Records from a data source:

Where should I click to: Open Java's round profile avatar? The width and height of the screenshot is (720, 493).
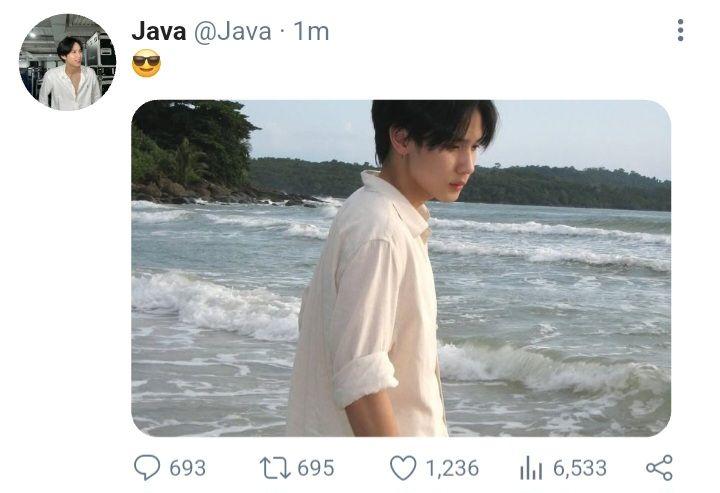coord(68,62)
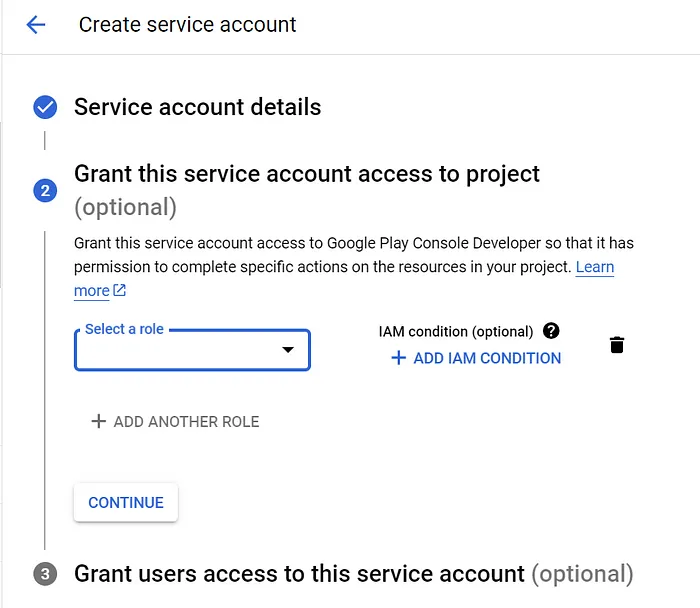
Task: Click the plus icon before ADD IAM CONDITION
Action: pos(398,358)
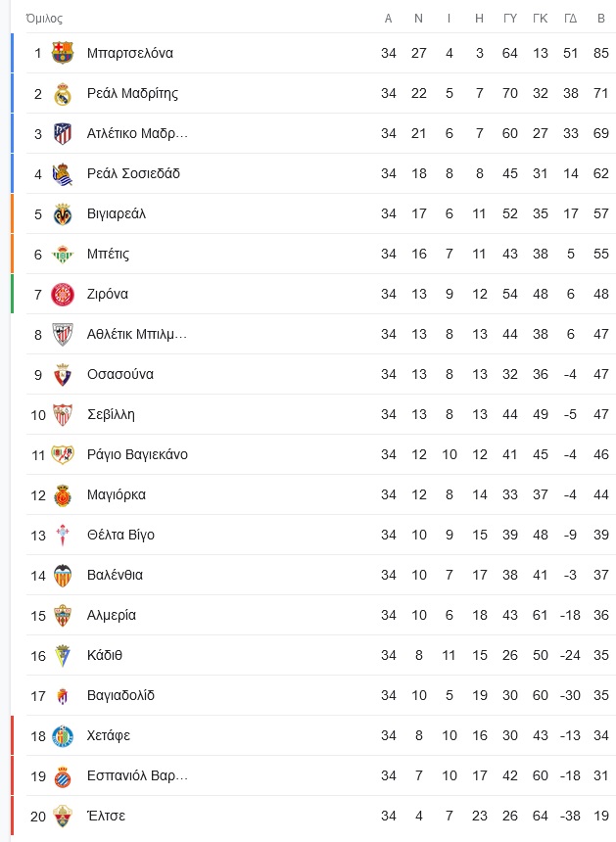This screenshot has height=842, width=616.
Task: Click the Real Madrid club crest
Action: [63, 93]
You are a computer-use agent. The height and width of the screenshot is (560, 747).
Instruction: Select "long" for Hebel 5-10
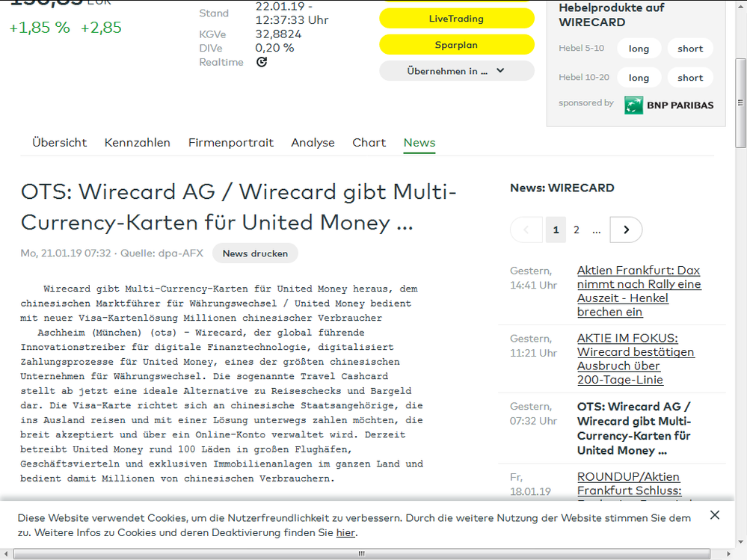coord(639,48)
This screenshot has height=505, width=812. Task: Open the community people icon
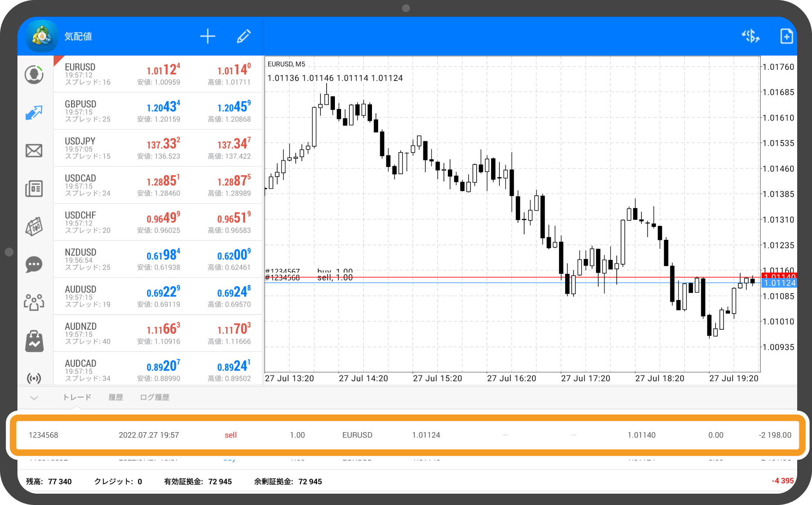tap(34, 302)

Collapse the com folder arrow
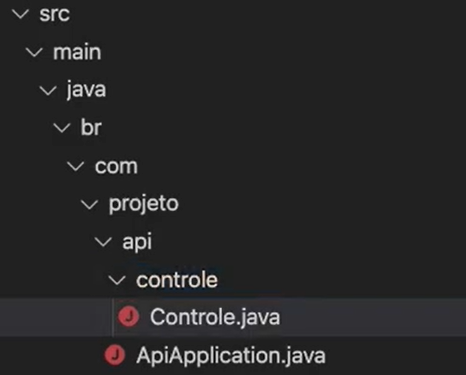coord(76,166)
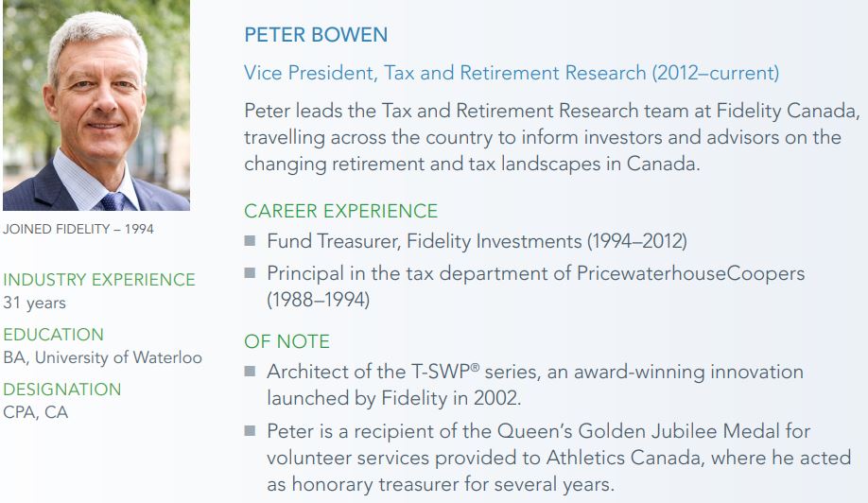Screen dimensions: 868x503
Task: Click the INDUSTRY EXPERIENCE label
Action: [x=99, y=280]
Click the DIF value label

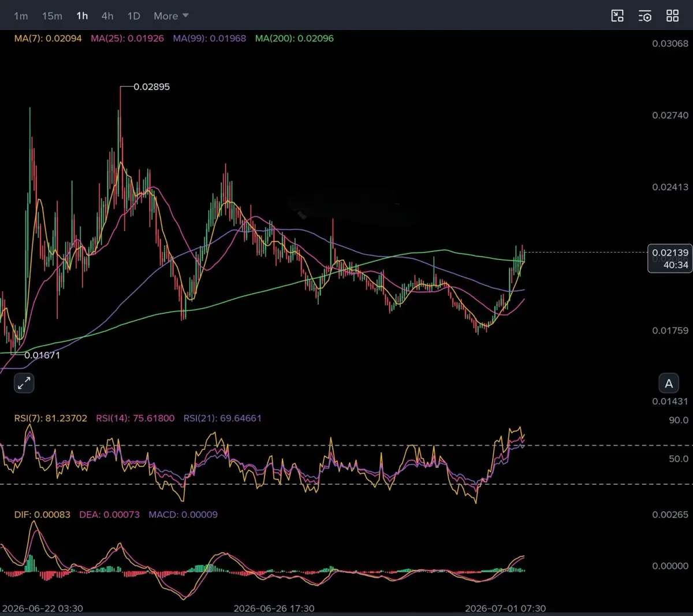pyautogui.click(x=42, y=514)
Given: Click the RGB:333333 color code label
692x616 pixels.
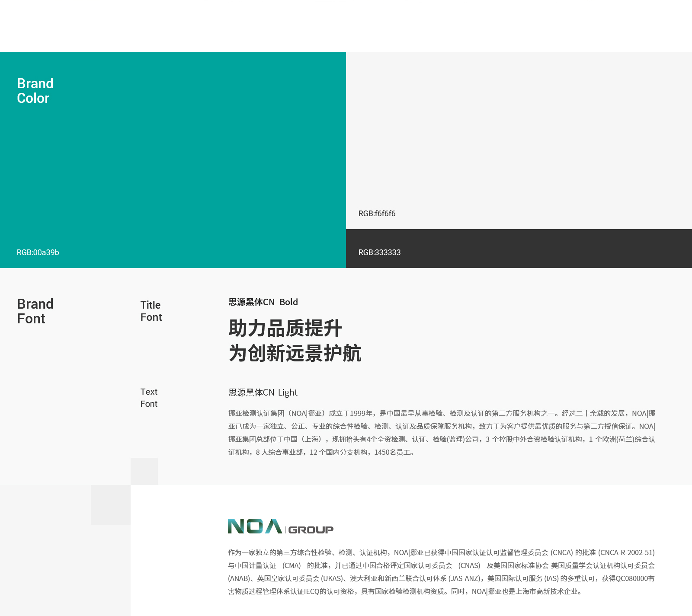Looking at the screenshot, I should (379, 252).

> **Problem requirements**
Which lines run from the one containing "Given: Click the RGB:333333 color code label" through the last line of the entries above? Output them exactly, both ends included, with no pictures.

> **Written answer**
Given: Click the RGB:333333 color code label
692x616 pixels.
Looking at the screenshot, I should (379, 252).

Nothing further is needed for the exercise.